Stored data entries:

----------

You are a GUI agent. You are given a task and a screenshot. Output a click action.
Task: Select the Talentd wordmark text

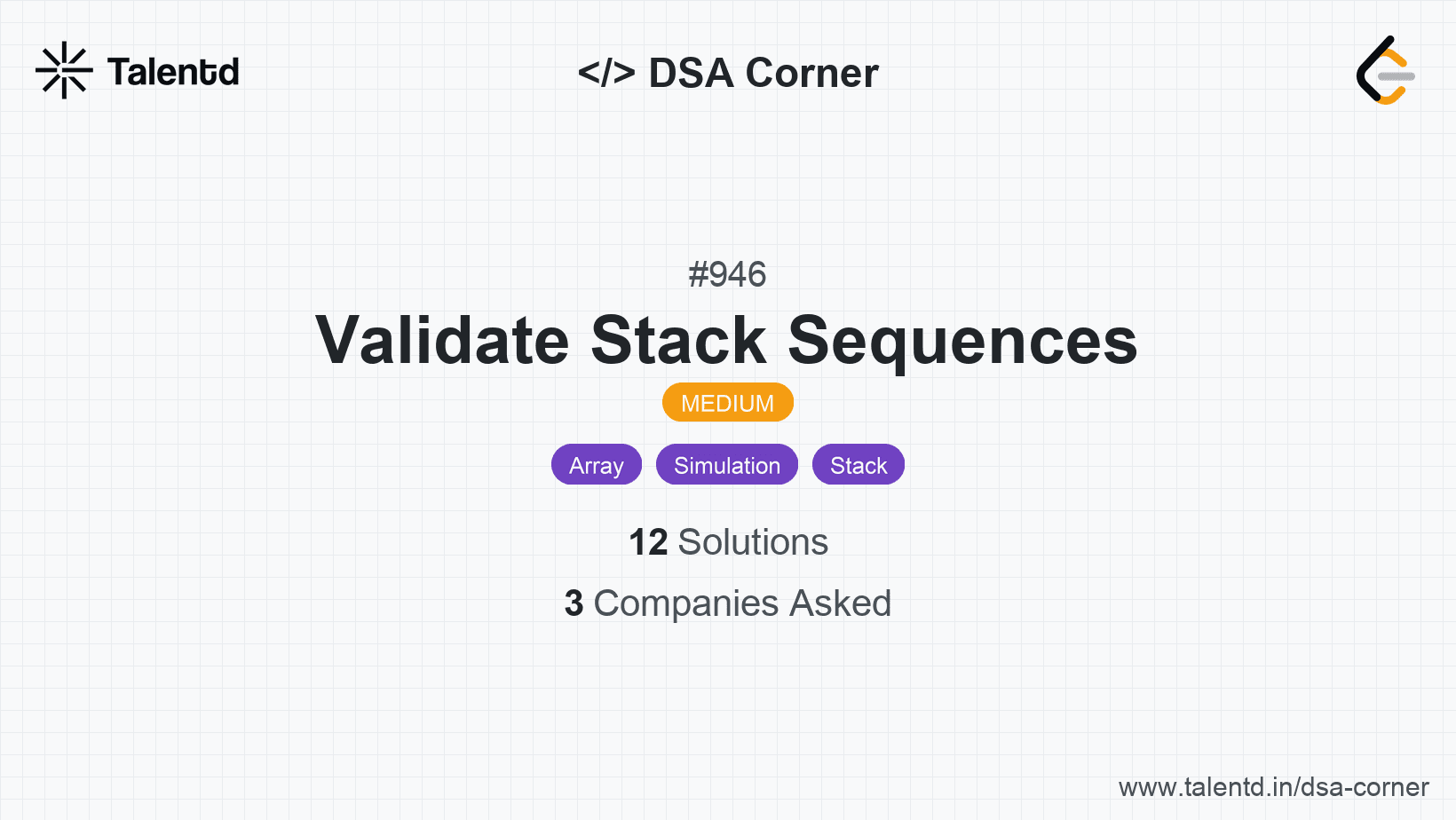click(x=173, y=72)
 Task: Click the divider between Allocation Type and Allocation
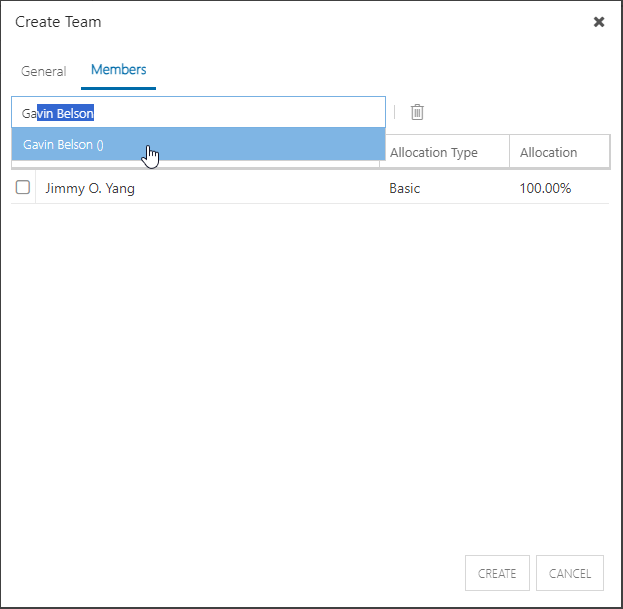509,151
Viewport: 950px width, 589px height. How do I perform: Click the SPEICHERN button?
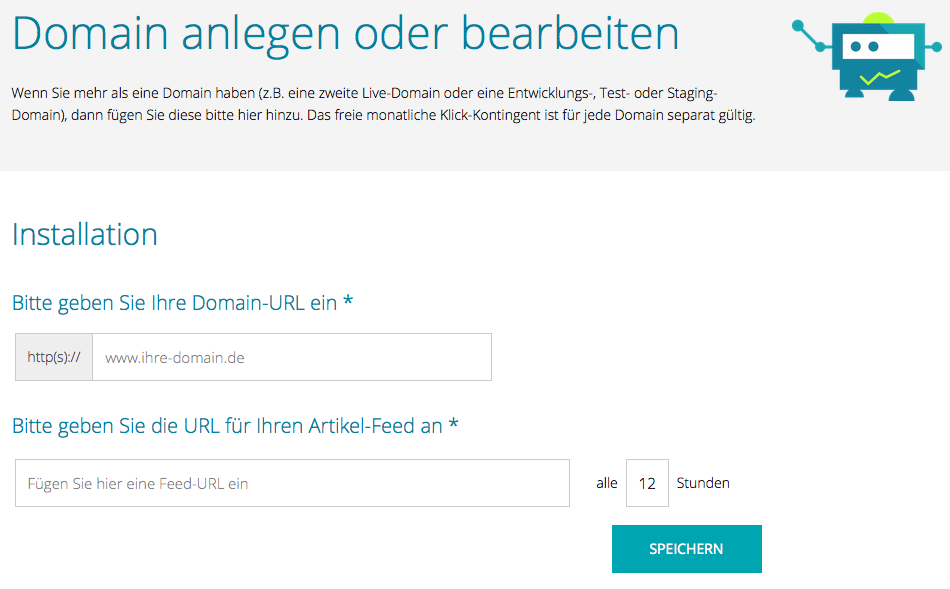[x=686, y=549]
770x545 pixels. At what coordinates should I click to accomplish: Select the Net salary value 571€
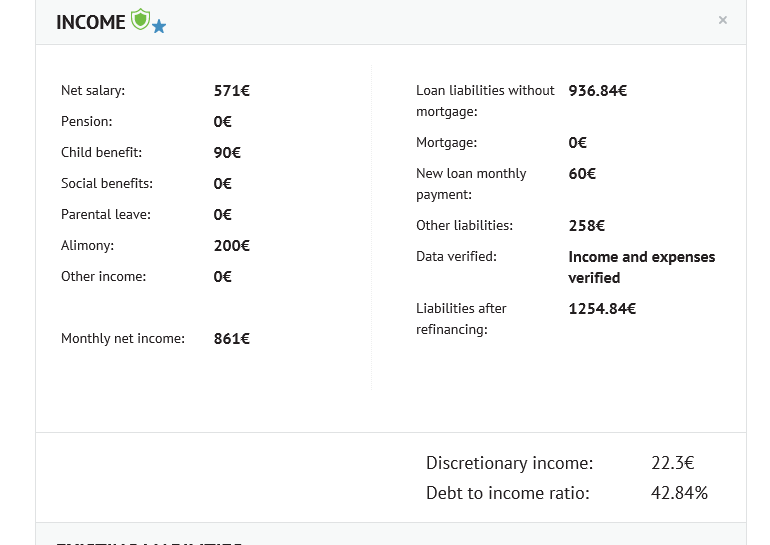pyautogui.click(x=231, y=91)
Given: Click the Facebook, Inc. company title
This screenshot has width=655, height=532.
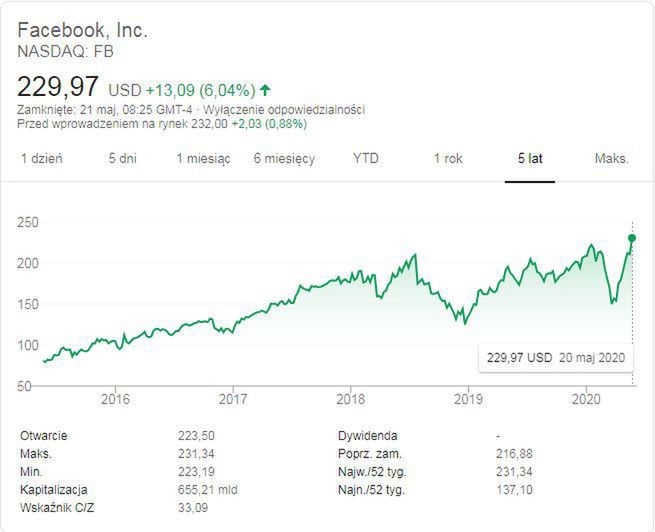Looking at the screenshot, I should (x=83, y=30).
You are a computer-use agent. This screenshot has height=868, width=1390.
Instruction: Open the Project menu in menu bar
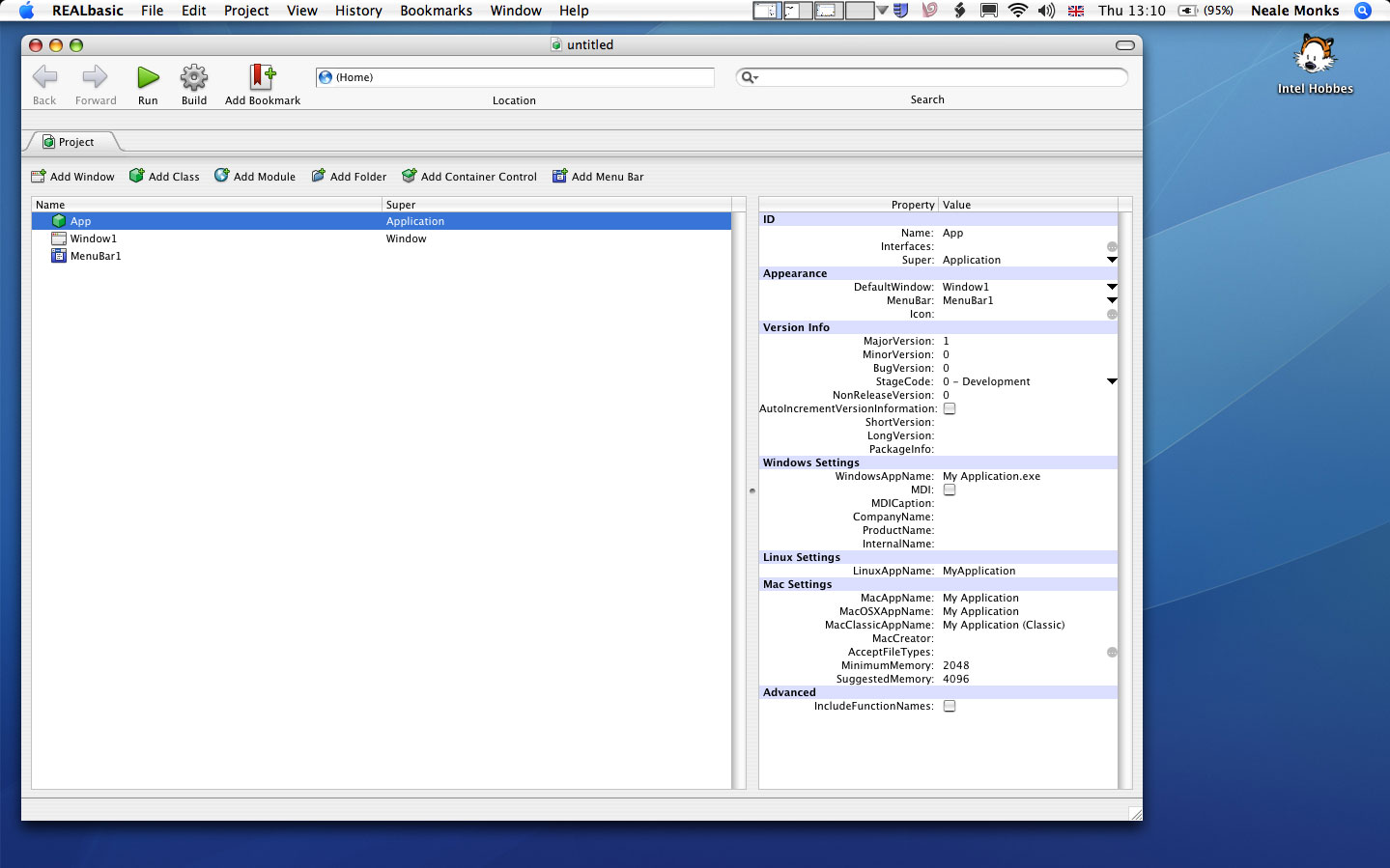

----------

Requirement:
Please report every line of the records above that contains the word "agent".

Answer below:
You are a GUI agent. You are given a task and a screenshot. Output a click action.
You are a computer-use agent. This screenshot has height=868, width=1390.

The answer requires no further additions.